RBI Eases Restrictions on Use of Brickwork Ratings Under Basel III Capital Regulations
The Reserve Bank of India (RBI) has issued a key update regarding the use of external credit ratings for capital adequacy purposes under the Basel III framework. This change is expected to enhance flexibility for banks in managing credit risk and regulatory capital requirements.
Background on Basel III Capital Regulations and ECAIs
Under Basel III Capital Regulations, banks are required to maintain adequate capital buffers relative to their risk-weighted assets. The determination of risk weights on banks’ credit exposures is influenced by the credit ratings assigned to counterparties and exposures. For this purpose, banks rely on ratings provided by External Credit Assessment Institutions (ECAIs) accredited by the RBI.
Paragraph 6.1.2 of the Master Circular No. DOR.CAP.REC.2/21.06.201/2025-26 dated April 1, 2025, prescribes the list of domestic credit rating agencies (CRAs) that banks can use for assigning risk weights to their claims under the Basel III framework. This ensures a consistent and transparent approach to credit risk assessment and promotes financial stability.

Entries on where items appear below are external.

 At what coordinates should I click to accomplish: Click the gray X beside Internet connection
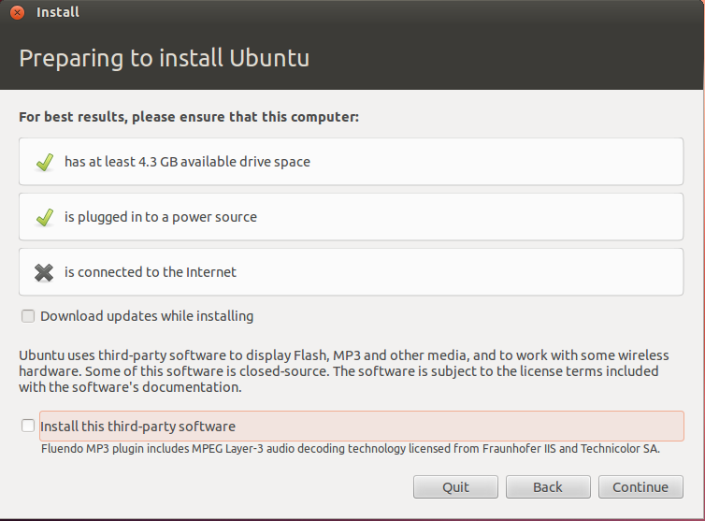coord(44,272)
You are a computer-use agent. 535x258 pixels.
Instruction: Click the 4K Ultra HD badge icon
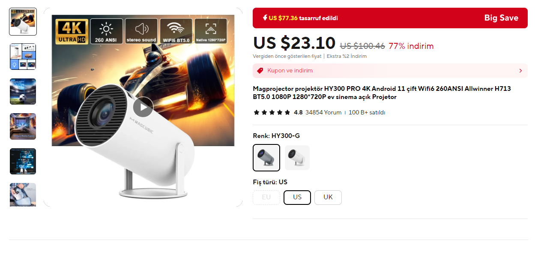[72, 31]
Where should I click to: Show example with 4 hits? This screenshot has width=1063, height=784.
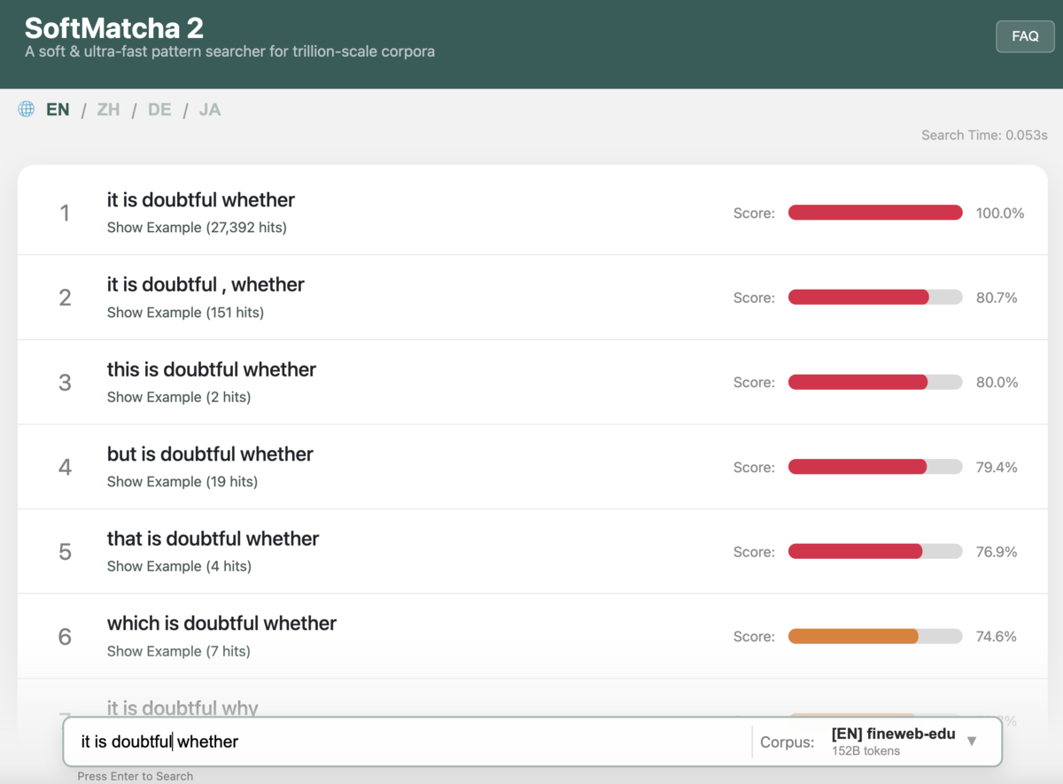coord(179,566)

Previous Restrictions on Use of Brickwork Ratings
Previously, via circular DOR.STR.REC.26/21.06.008/2024-25 dated July 10, 2024, the RBI had allowed banks to use the ratings of Brickwork Ratings India Private Limited (BRIPL) for capital adequacy purposes. However, this permission came with certain restrictions and limits, reflecting regulatory caution regarding the reliability and robustness of these ratings at the time.
These restrictions were intended to ensure that the use of BRIPL ratings did not unduly affect the soundness of banks’ risk assessments and capital adequacy calculations.
Removal of Restrictions
Following a comprehensive review, the RBI has now decided to remove the restrictions and limits previously placed on the use of BRIPL ratings. Banks are now permitted to fully use Brickwork Ratings for risk-weighting their claims under the Basel III framework, on par with other accredited domestic ECAIs.
This move is expected to provide greater flexibility and choice to banks in credit risk assessment and portfolio management. It also reflects the regulator’s confidence in the improvements made to the rating processes and governance at BRIPL.
Continuity of Other Provisions
The RBI has clarified that all other provisions related to external credit ratings as stipulated in the Master Circular remain unchanged.
Conclusion
This regulatory update marks a positive development for the Indian banking sector, enabling a more diversified use of credit ratings while maintaining the integrity of the capital adequacy framework under Basel III.